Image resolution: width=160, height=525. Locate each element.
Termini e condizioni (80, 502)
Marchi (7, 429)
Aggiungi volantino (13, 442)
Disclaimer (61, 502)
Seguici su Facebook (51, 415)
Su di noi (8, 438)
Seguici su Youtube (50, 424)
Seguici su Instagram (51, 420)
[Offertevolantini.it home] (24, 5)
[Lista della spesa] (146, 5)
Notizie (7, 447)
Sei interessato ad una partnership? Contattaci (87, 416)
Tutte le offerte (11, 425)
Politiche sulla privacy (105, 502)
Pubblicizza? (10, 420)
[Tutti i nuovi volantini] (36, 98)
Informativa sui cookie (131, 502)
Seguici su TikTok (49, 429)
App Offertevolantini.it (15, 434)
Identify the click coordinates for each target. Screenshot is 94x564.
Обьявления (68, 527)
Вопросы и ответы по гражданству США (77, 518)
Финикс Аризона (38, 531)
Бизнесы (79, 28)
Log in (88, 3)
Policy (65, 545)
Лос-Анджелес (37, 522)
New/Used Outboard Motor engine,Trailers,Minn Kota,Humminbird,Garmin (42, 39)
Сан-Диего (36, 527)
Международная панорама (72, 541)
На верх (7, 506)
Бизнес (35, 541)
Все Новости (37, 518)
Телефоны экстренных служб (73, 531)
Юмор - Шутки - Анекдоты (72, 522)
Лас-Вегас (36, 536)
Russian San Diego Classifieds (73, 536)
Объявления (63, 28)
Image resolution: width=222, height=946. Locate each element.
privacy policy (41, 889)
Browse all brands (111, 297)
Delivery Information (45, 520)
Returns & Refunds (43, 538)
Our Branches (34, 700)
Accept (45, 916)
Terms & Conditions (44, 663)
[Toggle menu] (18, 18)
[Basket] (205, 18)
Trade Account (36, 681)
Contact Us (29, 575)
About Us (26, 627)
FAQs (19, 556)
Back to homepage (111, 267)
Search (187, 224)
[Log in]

_ _ _

Rescale the part of the material that opens with the line containing "Policy (65, 545)" and closes with the line containing "Телефоны экстренных служб (73, 531)". Give each of those lines again with its request, multiplying every coordinate in the answers by 0.35 and rounding to the nearest whole number, with halves rounded up.

Policy (23, 191)
Лос-Анджелес (13, 183)
New/Used Outboard Motor engine,Trailers,Minn Kota,Humminbird,Garmin (15, 14)
Сан-Диего (13, 184)
Международная панорама (25, 189)
На верх (2, 177)
Бизнес (12, 189)
Все Новости (13, 181)
Телефоны экстренных служб (26, 186)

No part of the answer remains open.